• **MATERIAL FOR THIS TASK**:
::::::::::

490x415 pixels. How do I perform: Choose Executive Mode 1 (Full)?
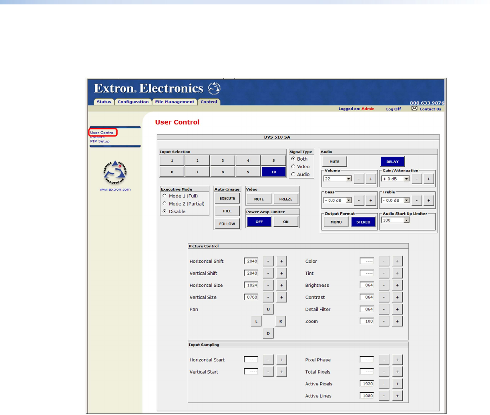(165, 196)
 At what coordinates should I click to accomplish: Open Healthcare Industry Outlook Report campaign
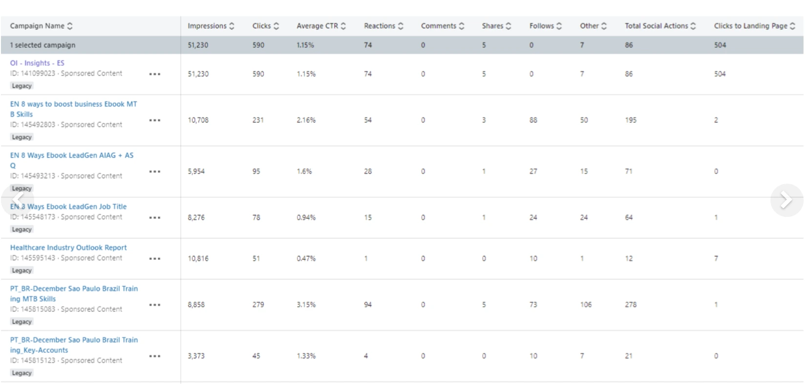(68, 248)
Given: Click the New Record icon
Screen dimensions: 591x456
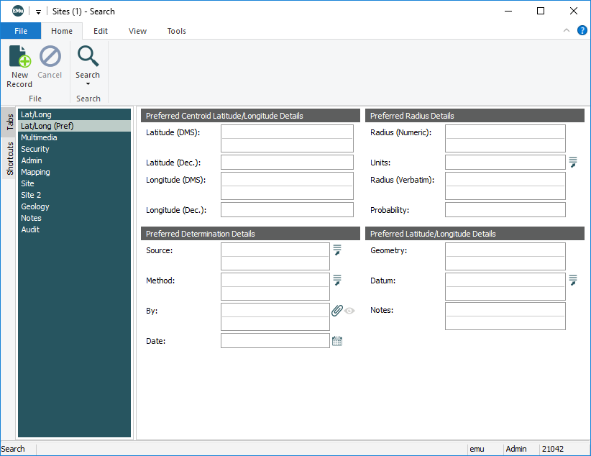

::::::::::

• **WHAT THE TASK REQUIRES**:
Beginning with the line that holds "Given: Click the New Record icon" and ending with the last line of the material above, extract every line exactly, pictures excluded.

• **EXERCISE RESULT**:
Given: Click the New Record icon
Screen dimensions: 591x456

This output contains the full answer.